I called Daughter, and she was sad. She told Nugget, and Nugget was excited, wanted to see the bird right away.
"Aren't you sad?"
"No. I like to see dead bodies!"
Oh, my. Not sure what's going on with that kid.
Well, Daughter has a lot of anatomy books, has even participated in a human dissection, maybe that explains it?
Hercules, Daughter, and Nugget left Thursday for a five-day trip to West Virginia (some kind of caching shindig) and Pennsylvania (Hercules' family), so there wasn't time for a proper funeral. So the bird is in a box in a freezer bag in my freezer. Daughter said I could go ahead and bury him while they were away, but I don't want to --- mainly because I am incapable of digging a hole these days, and putting him out with the garbage is distasteful. On the other hand, given Nugget's ghoulish fascination with "dead bodies", maybe it's a good idea if she doesn't know where he's buried.
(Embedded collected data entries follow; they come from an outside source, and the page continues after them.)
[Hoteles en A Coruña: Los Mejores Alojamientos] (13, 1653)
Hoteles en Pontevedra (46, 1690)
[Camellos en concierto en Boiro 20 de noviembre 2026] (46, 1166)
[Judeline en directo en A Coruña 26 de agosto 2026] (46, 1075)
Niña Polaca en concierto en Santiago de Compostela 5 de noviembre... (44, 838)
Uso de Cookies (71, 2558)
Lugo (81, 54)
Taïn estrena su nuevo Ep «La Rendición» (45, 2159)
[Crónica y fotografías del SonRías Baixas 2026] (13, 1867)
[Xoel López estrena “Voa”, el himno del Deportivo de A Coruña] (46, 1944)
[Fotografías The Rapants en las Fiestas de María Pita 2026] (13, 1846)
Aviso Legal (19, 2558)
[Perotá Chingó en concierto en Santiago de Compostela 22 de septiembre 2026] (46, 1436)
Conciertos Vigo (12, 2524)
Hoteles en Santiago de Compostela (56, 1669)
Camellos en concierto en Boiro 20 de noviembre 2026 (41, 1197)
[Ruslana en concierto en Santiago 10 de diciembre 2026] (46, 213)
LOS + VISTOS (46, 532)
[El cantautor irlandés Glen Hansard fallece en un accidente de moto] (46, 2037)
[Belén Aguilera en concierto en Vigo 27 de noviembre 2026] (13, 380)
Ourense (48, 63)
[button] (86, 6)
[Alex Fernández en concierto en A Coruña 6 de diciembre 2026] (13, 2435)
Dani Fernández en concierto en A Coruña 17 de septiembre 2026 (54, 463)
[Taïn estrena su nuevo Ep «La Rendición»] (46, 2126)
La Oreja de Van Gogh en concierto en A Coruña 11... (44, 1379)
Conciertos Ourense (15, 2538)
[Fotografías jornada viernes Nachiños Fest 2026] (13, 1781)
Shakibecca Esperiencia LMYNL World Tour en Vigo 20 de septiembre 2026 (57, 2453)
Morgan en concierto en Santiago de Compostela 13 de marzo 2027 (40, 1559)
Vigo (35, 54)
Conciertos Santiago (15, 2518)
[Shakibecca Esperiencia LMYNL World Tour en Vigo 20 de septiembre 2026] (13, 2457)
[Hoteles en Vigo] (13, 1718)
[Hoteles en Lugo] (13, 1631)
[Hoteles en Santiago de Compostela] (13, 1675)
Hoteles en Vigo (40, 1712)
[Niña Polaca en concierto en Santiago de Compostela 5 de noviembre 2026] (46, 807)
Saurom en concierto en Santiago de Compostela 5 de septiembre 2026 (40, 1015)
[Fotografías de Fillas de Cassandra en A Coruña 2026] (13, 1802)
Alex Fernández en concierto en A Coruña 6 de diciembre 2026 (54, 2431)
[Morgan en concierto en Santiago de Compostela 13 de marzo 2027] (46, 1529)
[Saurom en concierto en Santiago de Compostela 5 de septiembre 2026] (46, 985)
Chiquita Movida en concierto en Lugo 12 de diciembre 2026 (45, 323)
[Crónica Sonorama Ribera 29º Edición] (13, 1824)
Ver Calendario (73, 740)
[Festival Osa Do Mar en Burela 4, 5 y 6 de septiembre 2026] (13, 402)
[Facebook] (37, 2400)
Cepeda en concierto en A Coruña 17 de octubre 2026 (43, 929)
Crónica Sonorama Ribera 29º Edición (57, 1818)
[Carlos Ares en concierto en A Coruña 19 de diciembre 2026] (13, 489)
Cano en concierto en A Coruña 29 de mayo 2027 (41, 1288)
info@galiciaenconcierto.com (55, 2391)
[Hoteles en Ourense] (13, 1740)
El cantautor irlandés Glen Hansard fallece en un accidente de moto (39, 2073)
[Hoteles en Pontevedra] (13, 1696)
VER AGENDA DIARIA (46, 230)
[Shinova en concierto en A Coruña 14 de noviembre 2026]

-----------------------------------------
More chain-jerks:
- Weary and wary are different words.
- We are all frustrated by "I could care less" (meaning "I couldn't care less"). Believe it or not, in the past few days I have seen at least three examples in three different places, of "I could careless." Don't people think about what they say (write) anymore?
- Exacerbate and exasperate are different words.
- Disorientate is not a word. Yes, disorientation is the noun, but the verb is simply disorient. Same with orientate/orientation/orient.
- This one drives me crazy: "calm, cool, and collective." That one I hear as well as read. How does one be collective?
- Sew and sow are different words. You can't sew the seeds of discord.
- Invite is a verb. It is not a noun.
- Ask is a verb. You don't have an ask of someone. You have a request or a question.
2 comments:
One making the rounds in the business world lately is making "task" a verb.
"I've tasked Sheila with taking the minutes."
Shudder.
And you cannot deny that child comes from your family tree. I'll bet you wanted to see dead bodies, too, when you were four.
See them? Heck, I wanted to dissect them!